Extrait source ::
==============================

Difficile de savoir si les Spacemen 3 sont des précurseurs du shoegazing ou s’ils sont en plein dedans. D’un point de vue strictement temporel, ils se séparent en 1991, soit l’année de parution du Loveless de My Bloody Valentine et de l’apogée du shoegazing. Mais les disques de Spacemen 3 peuvent s’apparenter à du shoegaze pur jus, rapport à leur recherches quasi bruitistes et franchement scotchées à deux neurones, notamment sur leur premier album Sound Of Confusion. Et c’est un peu ça le problème avec Spacemen 3, même sur leur meilleur opus The Perfect Prescription, ça reste de la musique de drogués, Taking Drugs To Make Music To Take Drugs To avouait le titre de leur recueil de démos paru en 1990. Ils ont beau avoir sorti quelques grands morceaux ("Walkin’ With Jesus", "Come Down Easy"), leur œuvre semble sans cesse réclamer la transe immédiate. Malheureusement, un cerveau sobre a bien du mal à entrer directement dans un état second quand on lui envoie des chansons basées sur un accord répété en boucle agrémenté de feedback. Les Spacemen 3 sont cultes mais Spiritualized, projet monté par Jason Pierce après la dissolution du groupe, compose une meilleure musique.

==============================

Consigne ::
Pouvez-vous poursuivre l'extrait sur les Spacemen 3 et le shoegazing après sa dernière phrase ?

==============================

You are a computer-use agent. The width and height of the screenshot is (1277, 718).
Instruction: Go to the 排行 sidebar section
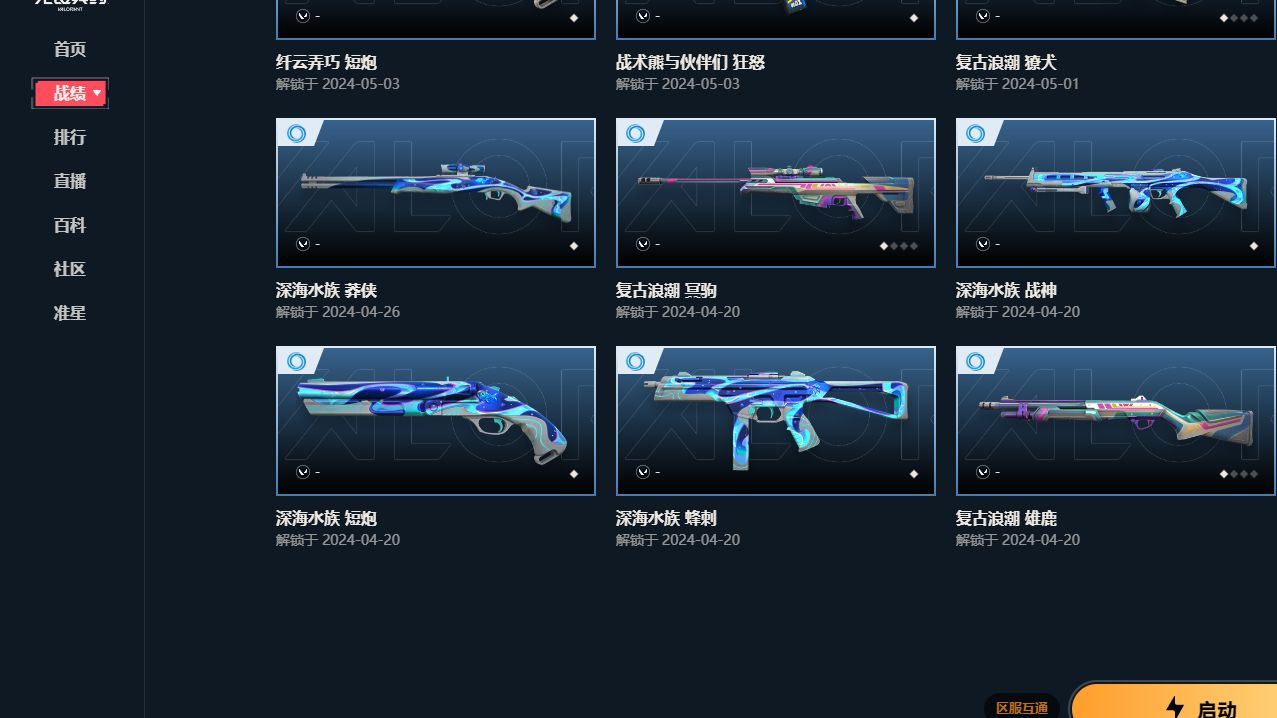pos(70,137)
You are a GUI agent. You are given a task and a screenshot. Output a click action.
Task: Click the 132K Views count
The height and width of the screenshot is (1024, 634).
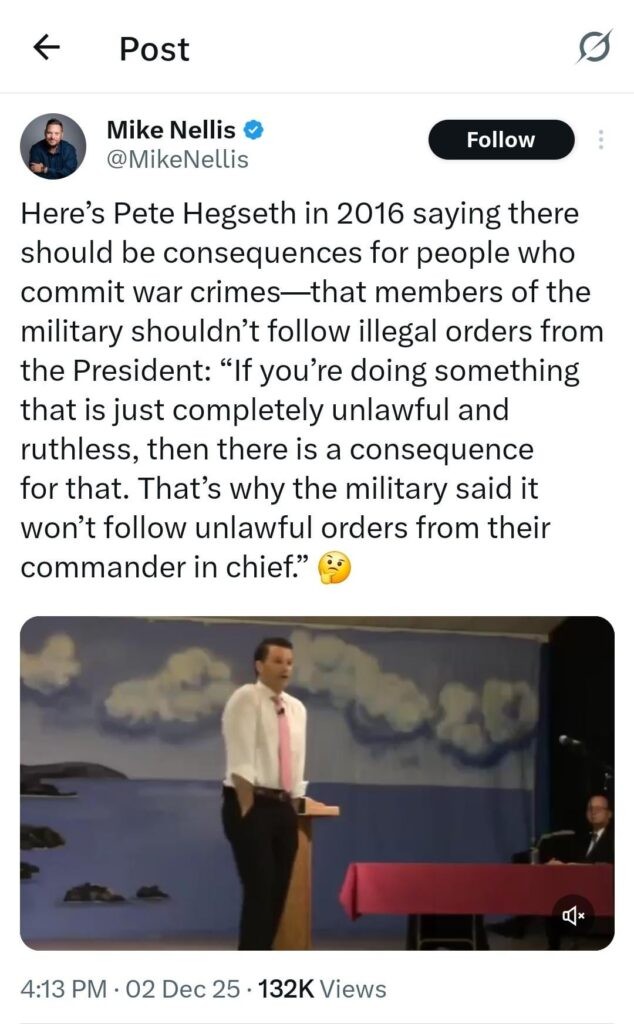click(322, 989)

==============================

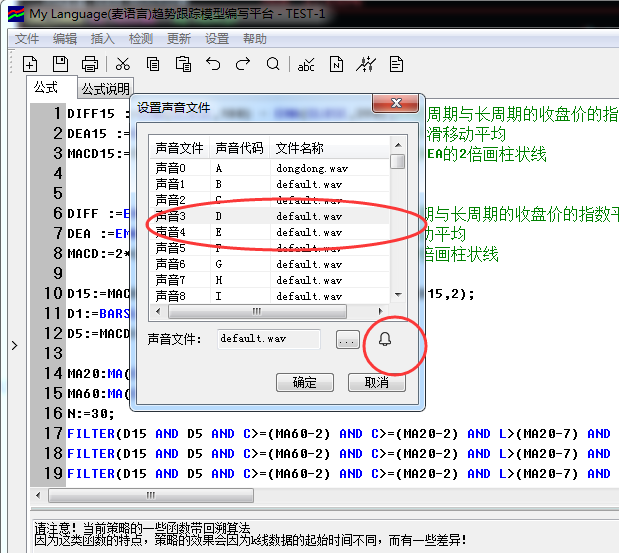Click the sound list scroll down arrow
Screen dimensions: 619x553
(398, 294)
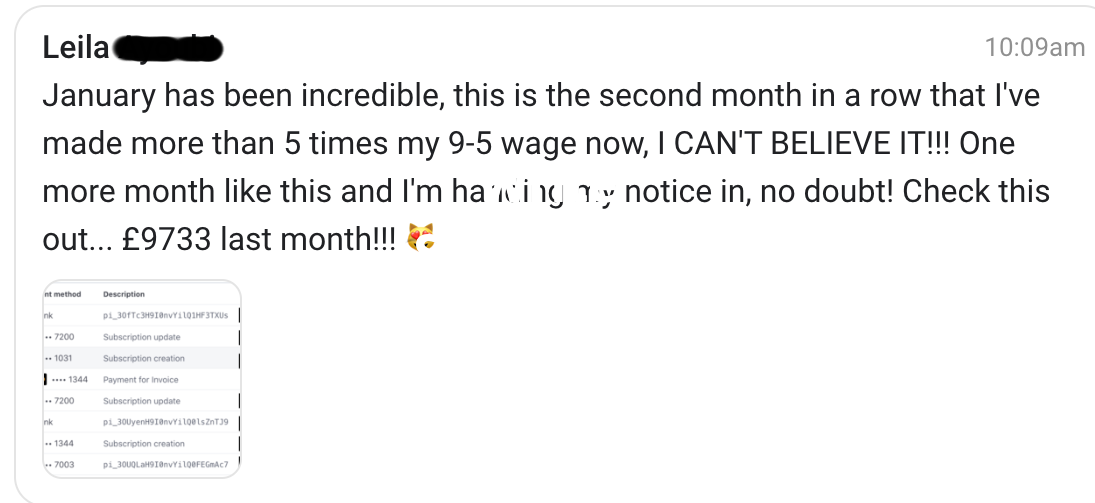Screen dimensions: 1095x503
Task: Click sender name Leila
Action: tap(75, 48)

==============================

Réponse ::
Pierre D


Sonic Youth : Daydream Nation
Octobre 1988

La même année et le même mois où paraissait le Bug de Dinosaur Jr, les champions du rock bruitiste proposaient à la planète leur manifeste le plus abouti. Délaissant (partiellement) les torrents de larsens simplement anarchiques et les titres sans queue ni tête, Thurston Moore, Kim Gordon et Lee Ranaldo façonnaient de cinglantes pop-songs dynamitées par de vicieux soubresauts et des riffs toujours aussi étranges et schizophrènes. Premier succès des terroristes Sonic Youth chez Capitol, Daydream Nation, double album magistral et instantanément culte, émut en un instant les tenanciers de l'underground et mit à genou le milieu alternatif naissant, avec ses morceaux sculptés au gré de divagations live, sa simplicité mélodique et son extrême complexité de délivrance instrumentale et sonore. Trop déglinguée et agitée pour avoir pu s'associer au shoegazing, la jeunesse sonique a néanmoins marqué au fer rouge les anglais rêveurs accrochés à leurs pédales d'effet, ne serait-ce que dans la prodigieuse inventivité dont elle a fait preuve dans l'exploitation, sous toutes ses formes possibles, de la guitare électrique et de ses sonorités.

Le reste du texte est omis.